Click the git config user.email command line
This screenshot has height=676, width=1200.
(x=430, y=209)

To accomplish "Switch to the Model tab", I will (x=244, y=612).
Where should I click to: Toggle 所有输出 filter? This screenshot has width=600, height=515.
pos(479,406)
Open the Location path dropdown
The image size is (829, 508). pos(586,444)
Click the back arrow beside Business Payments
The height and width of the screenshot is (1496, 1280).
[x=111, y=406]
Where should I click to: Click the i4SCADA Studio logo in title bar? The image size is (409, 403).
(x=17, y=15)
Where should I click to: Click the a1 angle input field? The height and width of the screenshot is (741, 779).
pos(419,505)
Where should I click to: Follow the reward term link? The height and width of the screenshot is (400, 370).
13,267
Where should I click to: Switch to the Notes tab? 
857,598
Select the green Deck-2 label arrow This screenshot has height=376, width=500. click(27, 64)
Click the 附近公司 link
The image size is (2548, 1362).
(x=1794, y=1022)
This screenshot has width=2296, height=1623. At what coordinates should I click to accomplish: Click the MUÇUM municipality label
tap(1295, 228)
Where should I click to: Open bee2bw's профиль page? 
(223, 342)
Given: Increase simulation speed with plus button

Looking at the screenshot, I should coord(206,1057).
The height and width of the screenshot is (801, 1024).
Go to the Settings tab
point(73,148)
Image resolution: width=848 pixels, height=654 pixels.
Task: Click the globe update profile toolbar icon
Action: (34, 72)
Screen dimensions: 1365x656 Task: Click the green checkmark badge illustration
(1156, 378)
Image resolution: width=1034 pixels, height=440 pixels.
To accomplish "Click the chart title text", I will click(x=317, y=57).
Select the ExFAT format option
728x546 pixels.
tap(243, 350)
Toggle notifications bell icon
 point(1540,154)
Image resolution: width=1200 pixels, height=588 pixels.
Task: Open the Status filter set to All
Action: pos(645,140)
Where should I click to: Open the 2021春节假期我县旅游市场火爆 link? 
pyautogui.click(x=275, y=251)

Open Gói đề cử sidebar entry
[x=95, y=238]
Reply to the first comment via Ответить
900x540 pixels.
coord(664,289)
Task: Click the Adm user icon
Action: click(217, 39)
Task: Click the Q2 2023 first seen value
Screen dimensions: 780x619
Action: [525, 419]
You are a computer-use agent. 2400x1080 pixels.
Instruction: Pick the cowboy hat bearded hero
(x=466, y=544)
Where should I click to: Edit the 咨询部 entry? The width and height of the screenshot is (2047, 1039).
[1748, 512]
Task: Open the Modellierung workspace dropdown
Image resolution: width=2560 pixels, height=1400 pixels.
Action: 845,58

* * *

What you need to do:
Reproduce the rows above word for word, from the first row through the one containing "pos(419,505)".

Exercise solution:
Click the git config user.email command line
This screenshot has height=676, width=1200.
(x=430, y=209)

To accomplish "Switch to the Model tab", I will (x=244, y=612).
Where should I click to: Toggle 所有输出 filter? This screenshot has width=600, height=515.
pos(479,406)
Open the Location path dropdown
The image size is (829, 508). pos(586,444)
Click the back arrow beside Business Payments
The height and width of the screenshot is (1496, 1280).
[x=111, y=406]
Where should I click to: Click the i4SCADA Studio logo in title bar? The image size is (409, 403).
(x=17, y=15)
Where should I click to: Click the a1 angle input field? The height and width of the screenshot is (741, 779).
pos(419,505)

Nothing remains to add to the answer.